▸ Source data:

-- Start --

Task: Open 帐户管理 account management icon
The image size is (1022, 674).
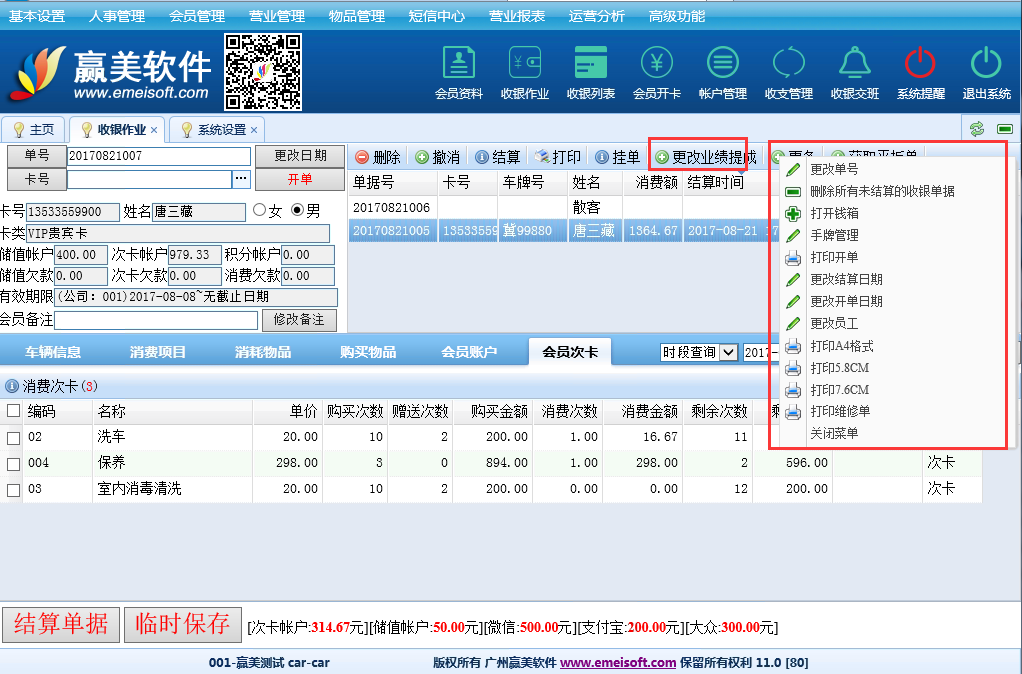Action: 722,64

-- End --
-- Start --

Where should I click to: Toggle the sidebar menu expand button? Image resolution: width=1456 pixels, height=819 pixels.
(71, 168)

-- End --

▸ To do:
List every line of the records above that contains the word "pixels", matching case exactly.

▸ Result for this exercise:
Where should I click to: Toggle the sidebar menu expand button? Image resolution: width=1456 pixels, height=819 pixels.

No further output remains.